Des chauffeurs mécontents ont ainsi multiplié les opérations de force ces deux dernières semaines: se faisant passer pour des usagers lambda, ils ont commandé des Uber pour ensuite les encercler et les livrer aux policiers, sous le regard médusé des passants.

Car la société américaine est hors la loi à Casablanca depuis une décision de la préfecture d'août 2015, un mois après son lancement officiel. Casablanca était alors la première ville du Maghreb et d'Afrique francophone où Uber s'était installée.

La presse marocaine évoque des courses-poursuites, menaces et intimidations, les taxis semblant agir en auxiliaires de la police. Le tout ponctué du slogan "Uber dégage!", de plus en plus visible sur les vitres des taxis rouge tomate qui sillonnent Casablanca.

Hors la loi

La préfecture rappelle à l'AFP "qu'une société non autorisée est une société hors la loi". Les véhicules des contrevenants sont parfois mis en fourrière, leurs permis retirés, précise une responsable.

Au Maroc, la gestion des taxis relève pour l'essentiel des préfectures. Le ministère des Transports et le gouvernement gardent pour l'instant le silence sur le sujet Uber.

La start-up, qui a continué d'opérer à Casablanca malgré l'interdiction conteste l'interprétation de la préfecture. "Nous sommes une société technologique qui met en relation usagers et conducteurs, et non une société de transport", soutient la directrice générale d'Uber Maroc, Meryem Belqziz, interrogée par l'AFP.

"Comme pour tout changement important, on trouve des résistances, mais avec le temps, les gens s'habituent aux nouveaux modes de consommation", poursuit-elle.

Les derniers incidents sont le fait d'une "action isolée. Il n'y a pas eu de blessés, c'est plus du harcèlement", même si "les chauffeurs d'Uber sont un peu secoués", assure-t-elle endisant étudier "toutes les mesures pour les protéger".

"Tous les taxis ne sont pas contre Uber", poursuit-elle.

"Nous avons à ce jour intégré 250 taxis sur notre plateforme et on continue de le faire. (...) Nous discutons avec les autorités, il y a un vide juridique qu'il faut clarifier", argumente Mme Belqziz, qui refuse de communiquer le nombre de ses chauffeurs ou le chiffre d'affaires.

Forte demande

Il y a "une forte croissance de la demande" au Maroc, avec plus de 15.000 utilisateurs uniques d'Uber durant les trois derniers mois, se borne-t-elle à préciser.

Si certains taxis ont accepté de devenir partenaires de la firme américaine, les représentants des 18.000 petits et grands taxis de Casablanca ne cessent de dénoncer la "concurrence déloyale" d'Uber et d'autres plateformes similaires comme les marocaines Chauffeur.ma et iTaxi ou l'émiratie Careem.

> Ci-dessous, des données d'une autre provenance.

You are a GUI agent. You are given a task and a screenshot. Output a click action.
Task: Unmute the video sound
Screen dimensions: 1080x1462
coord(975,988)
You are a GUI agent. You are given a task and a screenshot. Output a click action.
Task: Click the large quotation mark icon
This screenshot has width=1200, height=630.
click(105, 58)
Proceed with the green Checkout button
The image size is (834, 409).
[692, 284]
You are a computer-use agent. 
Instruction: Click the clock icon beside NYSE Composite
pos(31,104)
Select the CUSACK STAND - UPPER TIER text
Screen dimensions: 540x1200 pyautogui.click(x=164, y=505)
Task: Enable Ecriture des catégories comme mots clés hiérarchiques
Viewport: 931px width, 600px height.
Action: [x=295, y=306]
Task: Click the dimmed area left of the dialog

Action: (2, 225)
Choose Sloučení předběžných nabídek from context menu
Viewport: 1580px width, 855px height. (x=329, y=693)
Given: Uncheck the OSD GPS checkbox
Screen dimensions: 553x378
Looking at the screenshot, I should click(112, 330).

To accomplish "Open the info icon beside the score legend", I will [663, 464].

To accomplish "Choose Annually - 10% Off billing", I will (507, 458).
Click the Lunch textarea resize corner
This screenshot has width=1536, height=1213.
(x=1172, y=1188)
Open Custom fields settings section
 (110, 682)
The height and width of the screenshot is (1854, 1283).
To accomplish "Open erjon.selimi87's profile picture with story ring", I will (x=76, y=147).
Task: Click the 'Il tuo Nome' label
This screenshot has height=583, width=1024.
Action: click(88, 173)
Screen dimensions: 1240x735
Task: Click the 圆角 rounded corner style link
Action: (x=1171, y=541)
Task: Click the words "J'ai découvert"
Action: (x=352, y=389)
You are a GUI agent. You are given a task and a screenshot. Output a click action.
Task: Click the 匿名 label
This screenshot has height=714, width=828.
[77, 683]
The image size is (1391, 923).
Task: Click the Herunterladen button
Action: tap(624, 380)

Les syndicats du secteur --une quarantaine sur Casablanca-- disent pour la plupart ne pas cautionner les actions violentes, mais soulignent l'exaspération des chauffeurs de taxis, comme dans d'autres pays dont la France, le Brésil ou l'Egypte.

"Entre l'arrivée du tramway, les transporteurs clandestins et maintenant Uber, ils sont en train de nous tuer!", s'indigne Abdelouahab Ouajane, responsable d'une petite association locale de défense des taxis.

Mais alors que Casablanca fait face à une demande en transports largement supérieure à l'offre, et que les taxis locaux y ont très mauvaise réputation, les usagers sont nombreux à défendre les sociétés de VTC.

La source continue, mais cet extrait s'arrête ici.